## Dataset rows
>>>>>
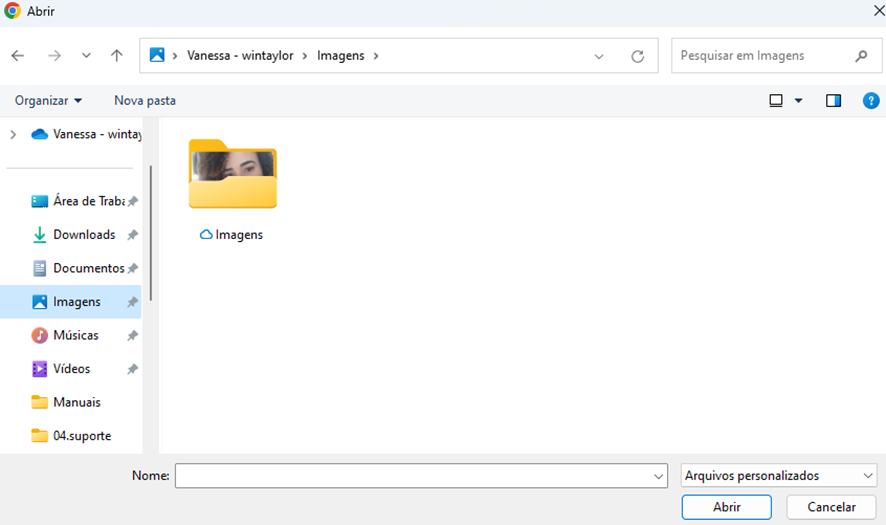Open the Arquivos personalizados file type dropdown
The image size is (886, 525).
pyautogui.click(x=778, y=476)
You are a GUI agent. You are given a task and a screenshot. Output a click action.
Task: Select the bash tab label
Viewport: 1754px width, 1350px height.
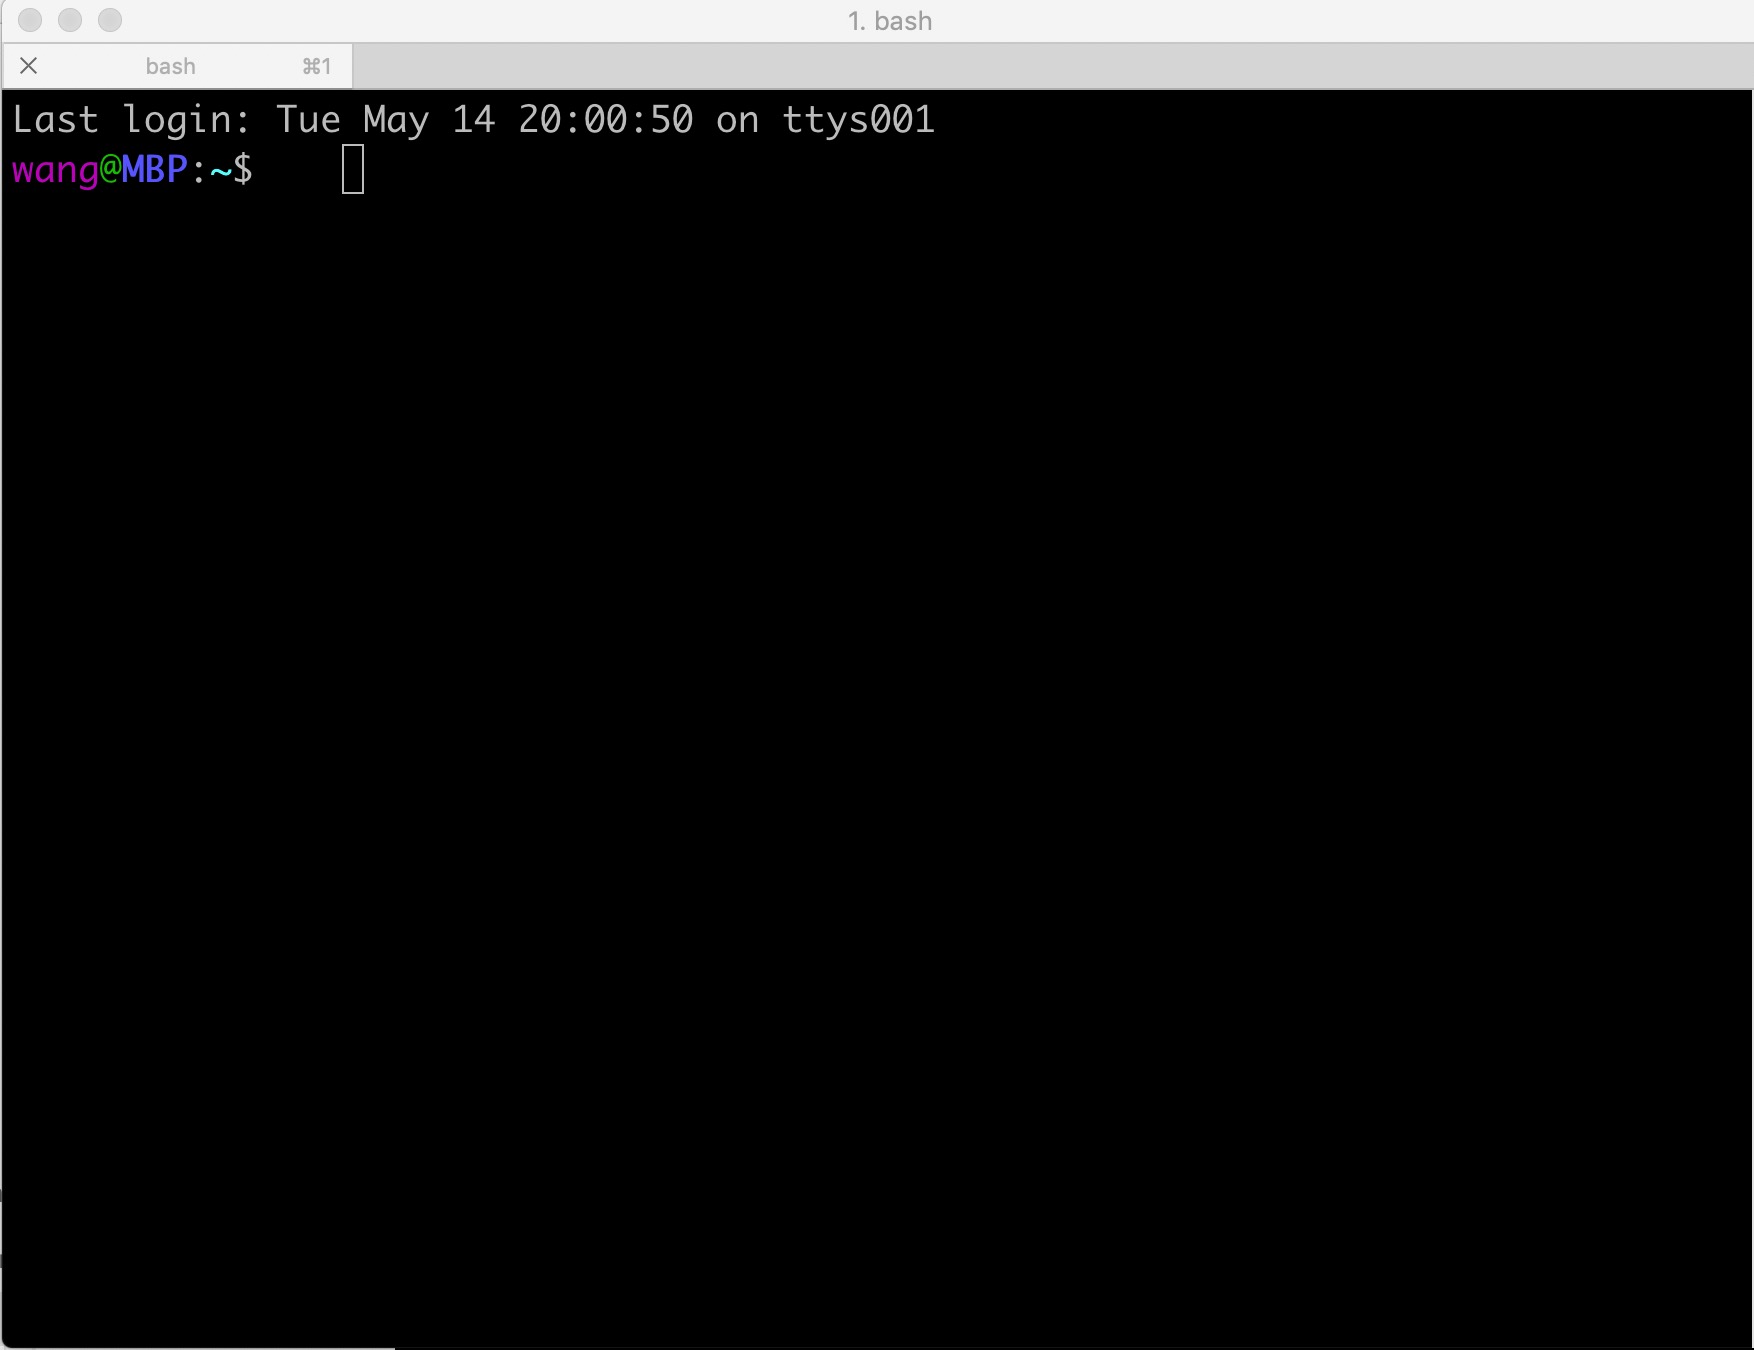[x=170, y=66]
<<<<<
## Instructions to follow
Reproduce everything from the line containing "You are a GUI" down to the end of the records, requests included, offsetting every coordinate in the answers by 26 and leaving the pictures out.

## Result
You are a GUI agent. You are given a task and a screenshot. Output a click action.
Task: Select the bash tab label
Viewport: 1754px width, 1350px height.
[x=196, y=92]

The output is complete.